Markdown works well for people just typing in plain text but still getting something formatted without trying to tag things.

If you have a WYSIWYG editor then who cares whether this is used... and as the embed stuff isn't compatible why pick this over BBCode?

If you don't have a WYSIWYG editor, and assuming you're in a web page and a textfield, then markdown works superbly well (ignoring the ugly image syntax).

I struggle to see, given the title and mention of BBCode, how the linked article overcomes any of the issues of the existing methods or offers any benefit.

Not to say that there isn't a place for this... but BBCode isn't it.


Err, replacement is maybe too strong a word. I should have said alternative. I don't have any such ambitions, but I plan to use this instead of bbcode on all my personal sites from now on. There's a lot of room for convenience in the form of transformations like I did with the tables. I could use this for my blog editor and add a {coffeescript ...} and {dart ...} tag for example, or automatically pass closure on js code. For users, it's really powerful because it can let them use style tags safely on elements.
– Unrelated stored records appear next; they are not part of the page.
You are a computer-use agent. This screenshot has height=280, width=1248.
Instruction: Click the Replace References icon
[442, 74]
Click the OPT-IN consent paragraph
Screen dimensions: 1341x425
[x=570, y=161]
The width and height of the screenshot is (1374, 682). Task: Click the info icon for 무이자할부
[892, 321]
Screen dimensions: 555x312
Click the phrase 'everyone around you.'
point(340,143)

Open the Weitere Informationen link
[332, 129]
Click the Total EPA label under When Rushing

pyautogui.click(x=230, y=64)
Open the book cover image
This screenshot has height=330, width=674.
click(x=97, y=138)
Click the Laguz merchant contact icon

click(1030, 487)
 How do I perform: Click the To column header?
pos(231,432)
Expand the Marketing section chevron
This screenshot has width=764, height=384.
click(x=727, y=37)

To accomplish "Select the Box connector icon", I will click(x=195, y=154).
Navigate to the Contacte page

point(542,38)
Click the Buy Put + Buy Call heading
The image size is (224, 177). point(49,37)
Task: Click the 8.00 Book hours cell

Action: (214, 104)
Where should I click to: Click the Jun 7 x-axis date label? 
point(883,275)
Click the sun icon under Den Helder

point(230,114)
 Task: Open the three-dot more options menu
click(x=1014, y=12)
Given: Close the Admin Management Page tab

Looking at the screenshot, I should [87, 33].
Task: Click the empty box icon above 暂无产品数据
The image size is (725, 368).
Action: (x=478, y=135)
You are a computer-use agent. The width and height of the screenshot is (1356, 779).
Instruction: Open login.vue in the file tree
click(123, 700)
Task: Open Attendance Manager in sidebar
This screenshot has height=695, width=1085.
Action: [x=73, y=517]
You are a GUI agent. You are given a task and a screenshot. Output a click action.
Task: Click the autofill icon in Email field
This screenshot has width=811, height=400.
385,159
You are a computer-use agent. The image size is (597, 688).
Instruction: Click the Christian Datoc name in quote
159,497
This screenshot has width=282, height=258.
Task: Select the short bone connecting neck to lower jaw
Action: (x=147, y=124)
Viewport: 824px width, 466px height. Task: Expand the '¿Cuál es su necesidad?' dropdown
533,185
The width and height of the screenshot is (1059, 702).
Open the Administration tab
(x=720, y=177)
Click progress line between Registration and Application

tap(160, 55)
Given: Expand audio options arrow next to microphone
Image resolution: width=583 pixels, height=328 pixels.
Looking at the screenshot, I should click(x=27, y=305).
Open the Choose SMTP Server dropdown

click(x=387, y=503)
> BBCode only works because [...]

Any board out there is full of posts with broken quotes and markup. I don't think BBCode works. It's widespread but it doesn't mean it works.

I otherwise agree with your points.


his underlying point, and he as much as said it, is that bbcode IS successful because it WAS successful.

when it was born, it was convenient because it looked and acted like html while limiting the users ability fuck things up. at the same time it didn't go confusing the machine that was going to process it. it was clearly never designed for anything but bridging that gap... some 15+ years ago.

Flickr produces bbcode embeds, but imgur produces like 8 different embeds. existing adoption is not the sole mark of success for anything digital. facebook anyone?

the wysiwyg editors make it easier to generate "human usable code that limits fucking up". It matters because users can still fuck things up but for some reason they need to be able to read it.

THAT is why this type of thing should be used (on the developer level) as a replacement. It's easy to read, it's easy to grasp, it's consistent and it's no more difficult to parse (for erlang or haskell or php) at the server level than bbcode.


I think that this is an interesting experiment, and reminds me of Clojure's hiccup[1] library.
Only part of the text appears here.